— Start of Document text —
ZIVE, Bankruptcy Judge.
Marcella Honkanen ("Honkanen") appeals a memorandum decision holding her liable for fraud while acting in a fiduciary capacity under 11 U.S.C. § 523(a)(4).
Honkanen filed a Chapter 7 bankruptcy petition May 21, 2008, in the Eastern District of California. Creditor Susan Archer ("Archer") commenced an adversary proceeding on August 22, 2008, to determine the dischargeability of a state court judgment rendered in her favor and against Honkanen after a jury trial. The complaint alleged a claim for relief solely under § 523(a)(4). As the basis for her dischargeability claim, Archer relied upon the doctrine of issue preclusion, or collateral estoppel, predicated upon a state court jury verdict. Archer contended the California state court jury found Honkanen had intentionally breached her fiduciary duty to Archer by making misrepresentations and concealing information while acting in a fiduciary capacity.
Honkanen had acted as Archer's real estate broker in a transaction in which Archer attempted to purchase real property from a third party. After the transaction was not consummated, Archer sued Honkanen in state court accusing Honkanen of performing her real estate licensee duties negligently and of intentionally breaching her fiduciary duty to Archer. The alleged breach consisted of Honkanen making intentional misrepresentations to Archer concerning the real estate purchase agreement and the insufficiency of Archer's performance, in addition to failing to disclose the deficiency in Archer's performance.
In the state court suit, Archer also accused Honkanen of breaching her fiduciary duty of loyalty to Archer, the buyer, by acting in the interest of the seller rather than in Archer's interest. Archer asserted Honkanen had falsely informed the seller that Archer could not satisfy the financing requirements for the purchase and that Archer was in breach of the sale agreement. While the jury instructions did not include an instruction about any intentional tort committed by Honkanen against Archer, the jury awarded Archer damages in the amount of $356,000 for negligent and intentional breach of Honkanen's fiduciary duty to Archer.
— End of Document text —
— Start of Entries supplied —
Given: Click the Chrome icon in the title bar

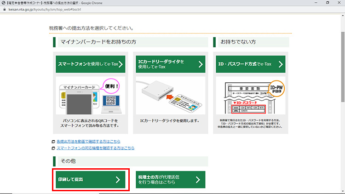Looking at the screenshot, I should (x=4, y=3).
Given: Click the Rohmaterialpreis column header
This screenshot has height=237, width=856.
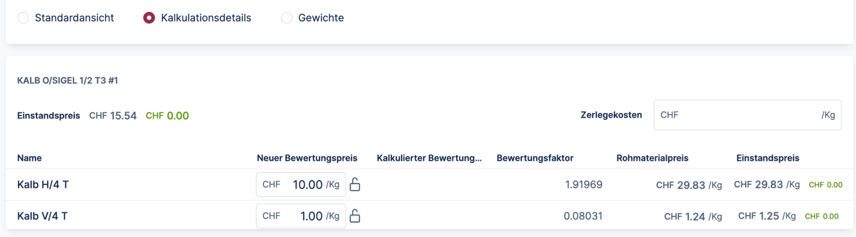Looking at the screenshot, I should coord(652,158).
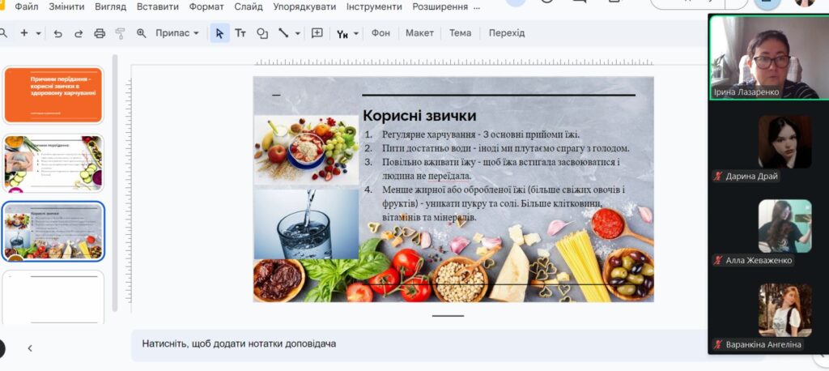
Task: Activate the paint format roller icon
Action: coord(120,33)
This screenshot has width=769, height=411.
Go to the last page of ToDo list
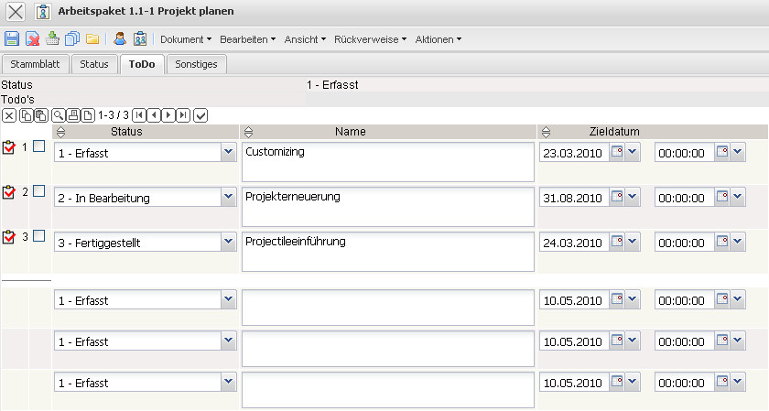(x=183, y=114)
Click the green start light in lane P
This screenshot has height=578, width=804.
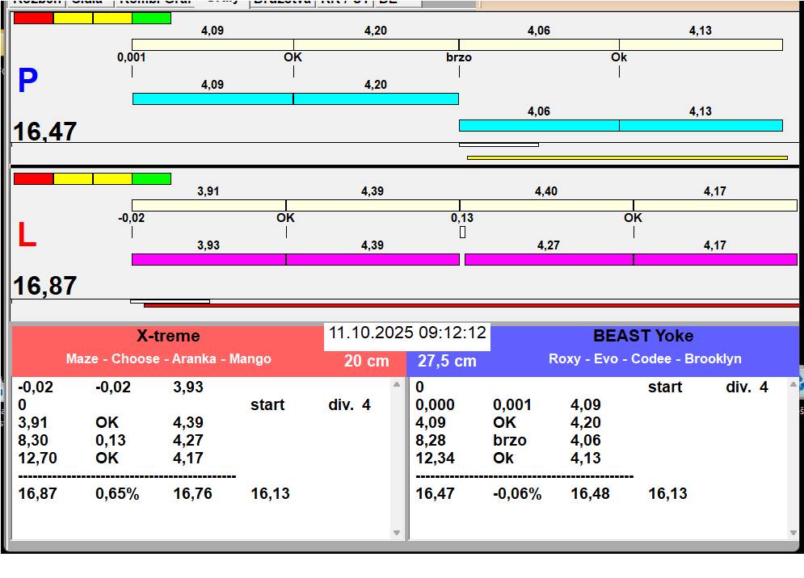151,18
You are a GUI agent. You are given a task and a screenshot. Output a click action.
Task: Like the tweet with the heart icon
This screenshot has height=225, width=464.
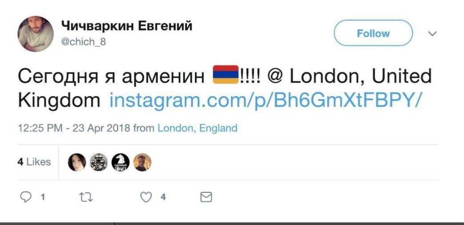pyautogui.click(x=146, y=197)
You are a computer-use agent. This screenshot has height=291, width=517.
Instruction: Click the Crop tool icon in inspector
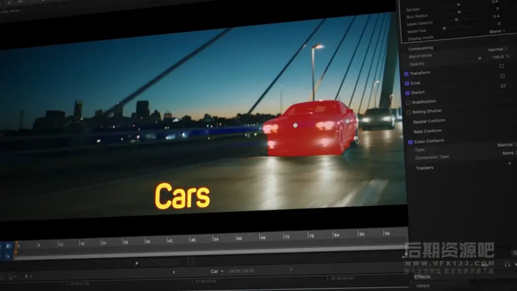click(502, 76)
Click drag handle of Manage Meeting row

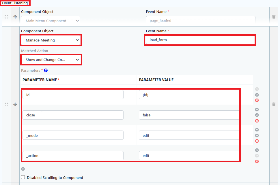coord(15,104)
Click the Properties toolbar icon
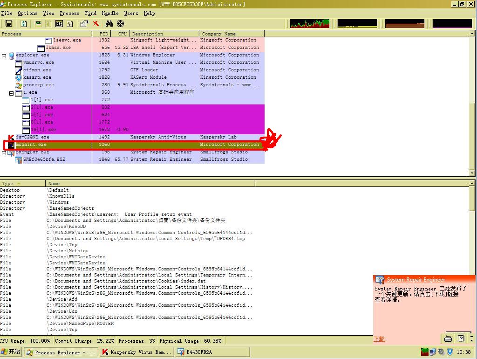The width and height of the screenshot is (477, 359). 84,23
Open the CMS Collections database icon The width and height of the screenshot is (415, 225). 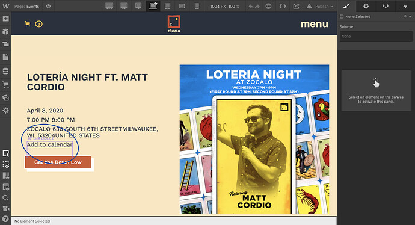pos(5,71)
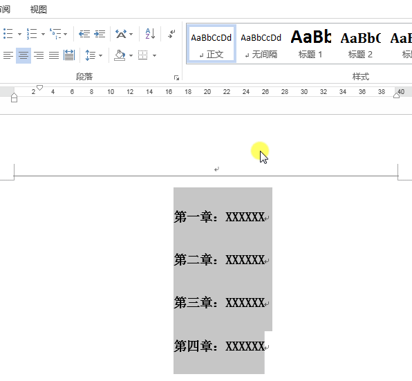Toggle align left formatting

tap(8, 55)
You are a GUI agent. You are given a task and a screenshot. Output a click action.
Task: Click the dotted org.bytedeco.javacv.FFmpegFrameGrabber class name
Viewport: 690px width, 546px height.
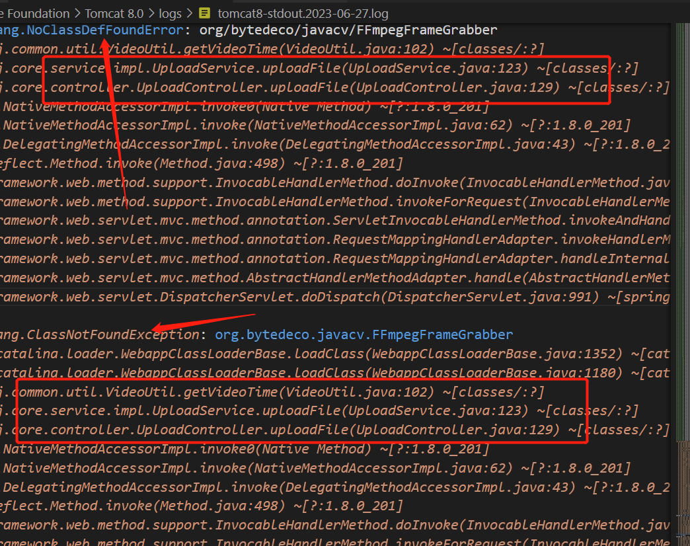(364, 334)
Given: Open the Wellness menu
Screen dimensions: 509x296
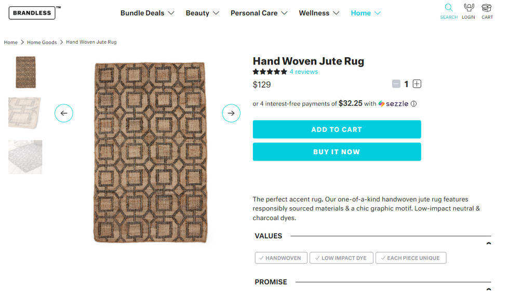Looking at the screenshot, I should pyautogui.click(x=319, y=13).
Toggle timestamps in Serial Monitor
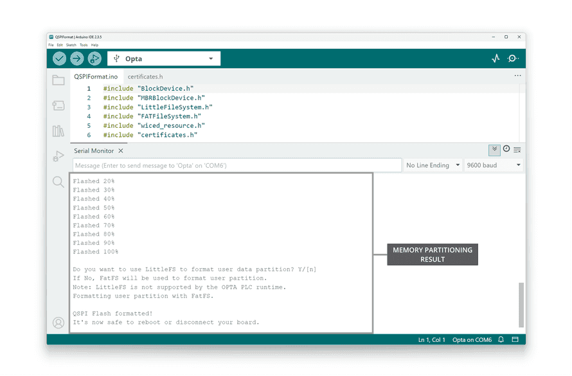This screenshot has height=376, width=572. point(506,148)
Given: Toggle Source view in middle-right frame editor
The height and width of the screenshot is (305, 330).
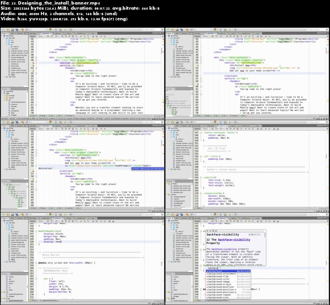Looking at the screenshot, I should coord(197,129).
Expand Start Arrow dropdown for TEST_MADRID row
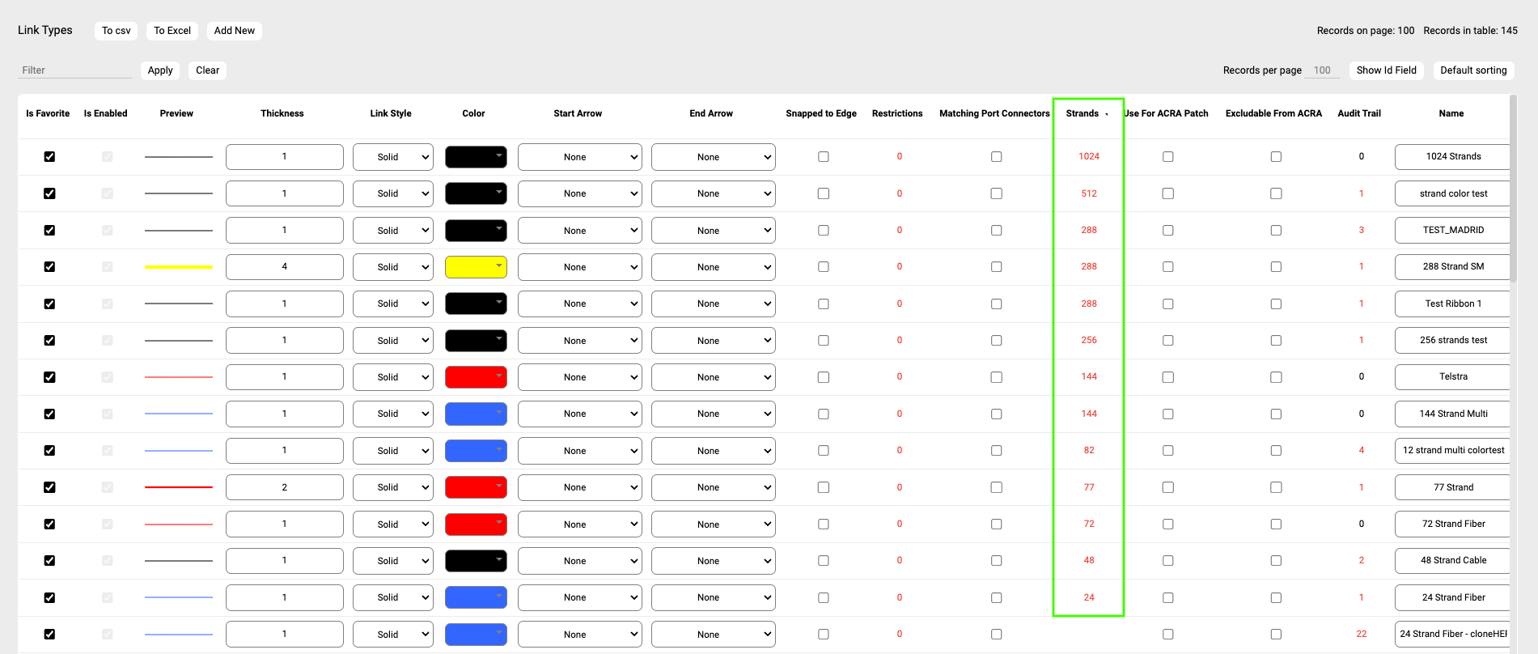This screenshot has width=1538, height=654. [579, 231]
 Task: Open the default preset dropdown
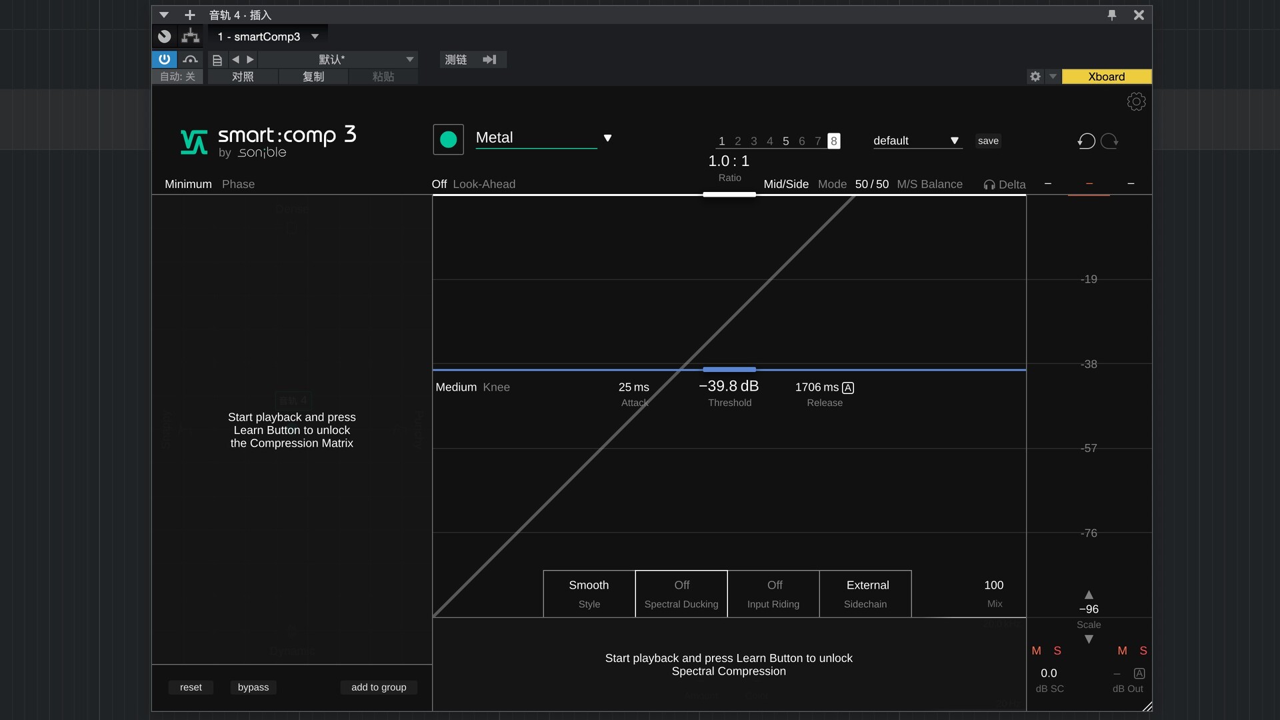click(x=954, y=141)
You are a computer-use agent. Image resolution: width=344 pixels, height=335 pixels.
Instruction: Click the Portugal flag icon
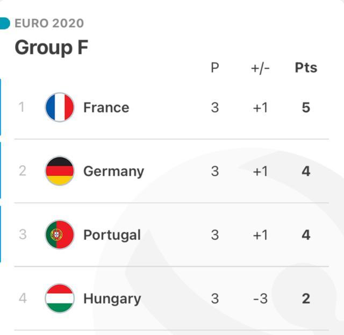point(60,235)
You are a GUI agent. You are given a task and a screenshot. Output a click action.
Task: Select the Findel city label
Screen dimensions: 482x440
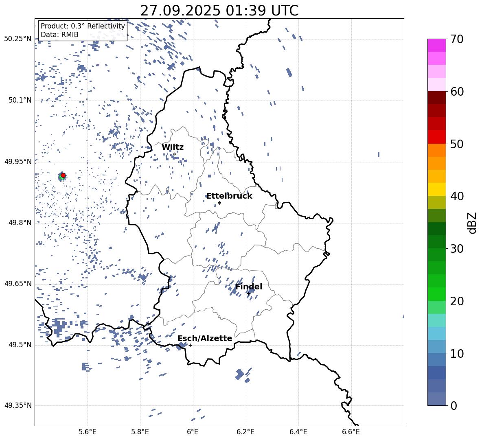(x=249, y=287)
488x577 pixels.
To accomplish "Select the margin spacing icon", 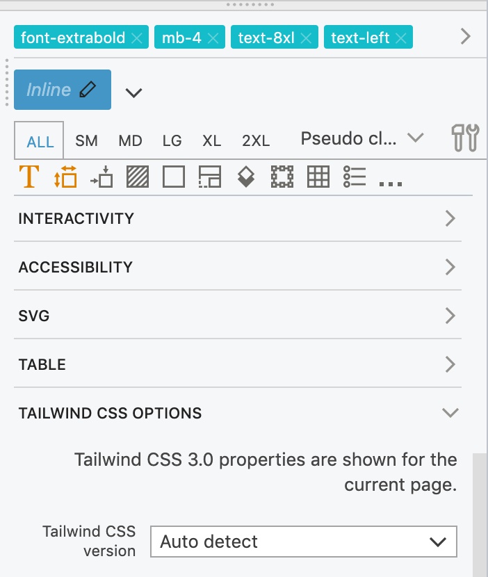I will click(101, 177).

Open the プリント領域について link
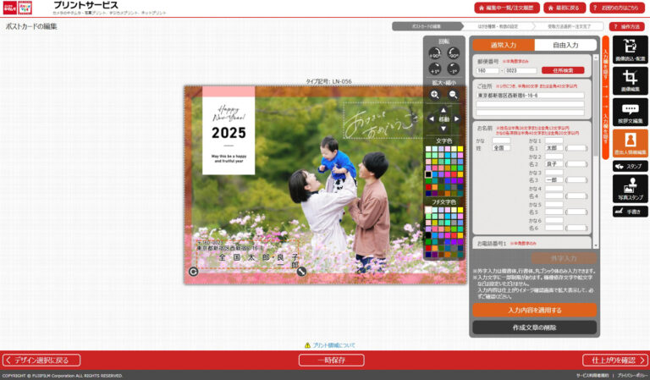[x=333, y=345]
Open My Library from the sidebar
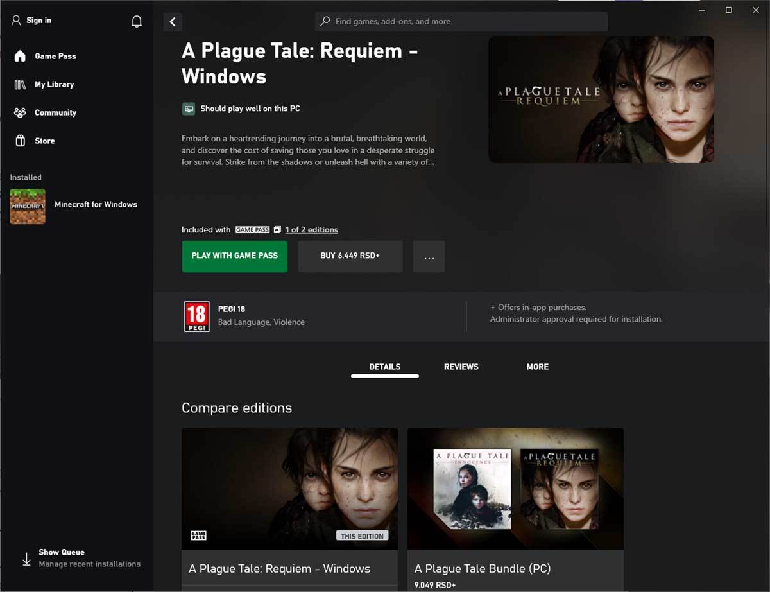This screenshot has height=592, width=770. pyautogui.click(x=55, y=84)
— End of Entries supplied —
### Job A
According to the opinion, what amount of damages did the jury award Archer?
### Job B
Copy the part of the opinion starting with "In the state" and going on through "Honkanen's fiduciary duty to Archer.".
### Job C
List every person the opinion names.

### Written reply A
$356,000

### Written reply B
In the state court suit, Archer also accused Honkanen of breaching her fiduciary duty of loyalty to Archer, the buyer, by acting in the interest of the seller rather than in Archer's interest. Archer asserted Honkanen had falsely informed the seller that Archer could not satisfy the financing requirements for the purchase and that Archer was in breach of the sale agreement. While the jury instructions did not include an instruction about any intentional tort committed by Honkanen against Archer, the jury awarded Archer damages in the amount of $356,000 for negligent and intentional breach of Honkanen's fiduciary duty to Archer.

### Written reply C
Zive, Marcella Honkanen, Susan Archer